Fewer requirements, less paperwork, shorter waiting time: Those are some of the factors that have elevated several Latin American countries in the rankings of the best countries to do business, according to the World Bank’s Doing Business 2014 report.

Half of the countries in Latin America found a spot in the study, which showcases the world economies that have improved their business policies and made it easier for companies to grow in the last year. Some of them, like Mexico and Colombia, were expected to make the cut; others were a much-welcomed surprise, like Guatemala.

The Central American country, which came in 79th in the general ranking, scored in the top 10 of countries that made the most progress in policies in the last year. Guatemala made great strides forward in clearing the way for businesses, with an easier tax filing system and providing an online platform for all procedures, including registering a business and construction permits.
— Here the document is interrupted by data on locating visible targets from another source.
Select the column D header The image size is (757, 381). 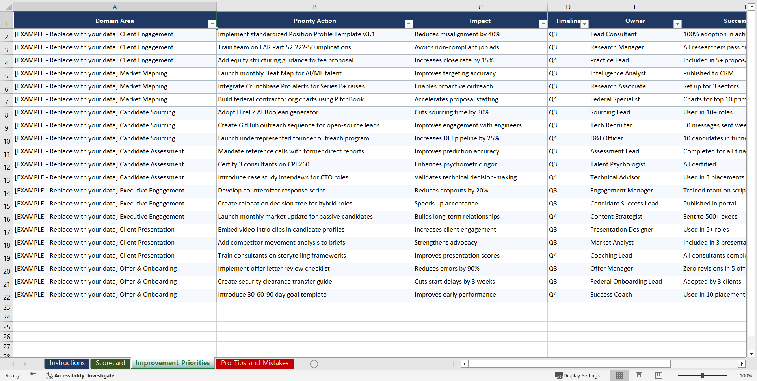click(x=568, y=7)
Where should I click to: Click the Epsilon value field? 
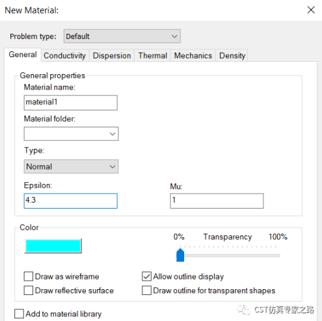(71, 201)
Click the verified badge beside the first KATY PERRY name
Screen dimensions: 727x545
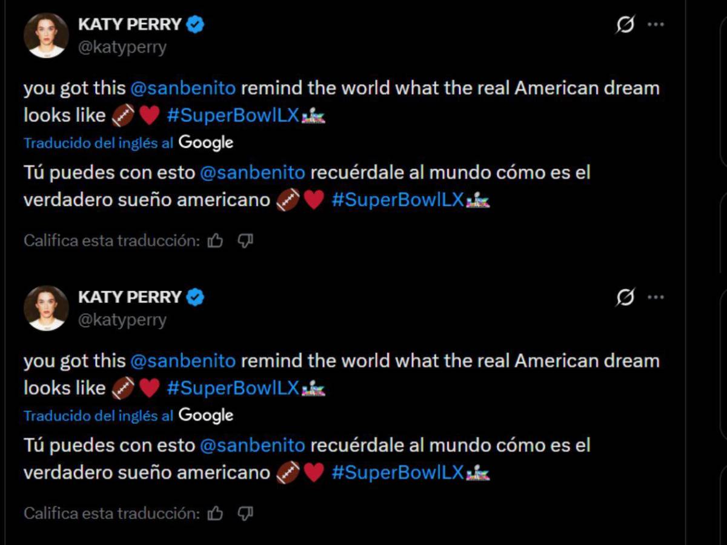click(194, 24)
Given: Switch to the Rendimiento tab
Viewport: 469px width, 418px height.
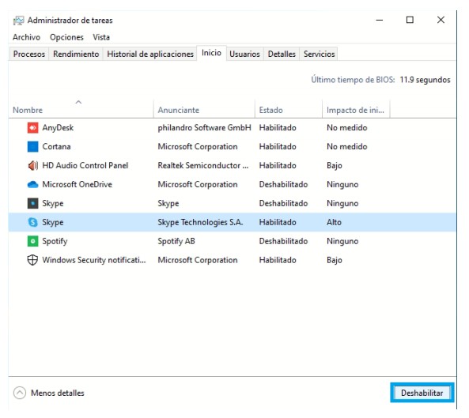Looking at the screenshot, I should click(76, 54).
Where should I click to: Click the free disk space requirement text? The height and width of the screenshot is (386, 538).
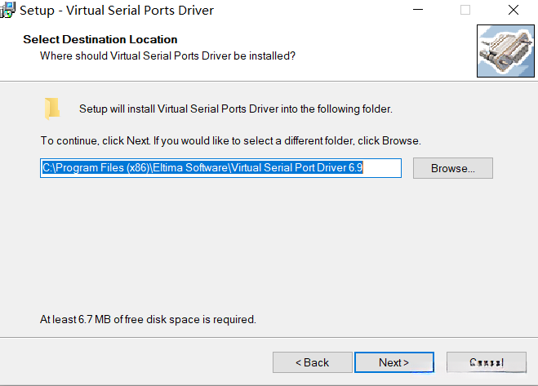point(148,319)
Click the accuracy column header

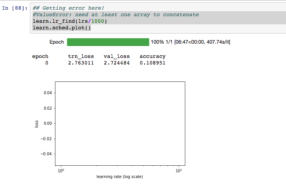coord(152,56)
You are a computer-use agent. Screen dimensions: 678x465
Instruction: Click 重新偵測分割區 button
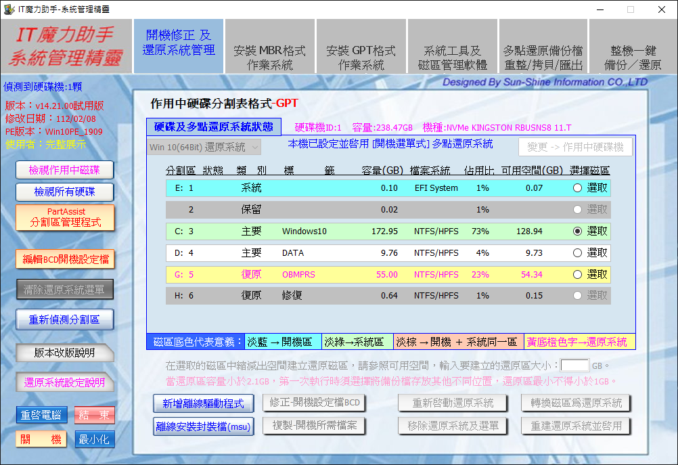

“To be within the 10 countries in the world that reformed the most is an honor, but also a promise to keep getting better,” said Guatemalan President Otto Pérez Molina.

Óscar Avalle, World Bank representative in the country, said Guatemala should take advantage of this reform boost and continue moving forward in business accessibility, particularly for small and medium size companies. “The country would therefore help in creating more legitimate jobs and reducing poverty,” he added.

Guatemala ranked 65th out of 184 in the International Monetary Fund’s list of poorest countries in the world, and third in Central America, closely behind Honduras and Nicaragua.

Colombia came in 43rd in the ease of doing business rank of the world, mostly because a slew of policy reforms that have been pushed by the government since 2005. The South American country has the goal of reducing the bureaucratic processes to open a business, pay taxes and, particularly, increase exports and foreign trade.

“Colombia is at its prime for foreign investment,” said Juan Carlos González, vice president of investment for Proexport, the Colombian government agency for trade, investment and tourism. “In 2012, we received an investment of $15 billion, a record for us. And we intend to keep attracting foreign companies to our shores.”

The second-largest economy in the region, Mexico, made the list at 53rd -- position that might improve in coming years as the reforms currently being discussed by President Enrique Peña Nieto’s administration start being put in practice.

Other Latin American countries that made the list are Chile (34), Peru (42) and Uruguay (88), in a ranking crowned by Singapore, Hong Kong and New Zealand.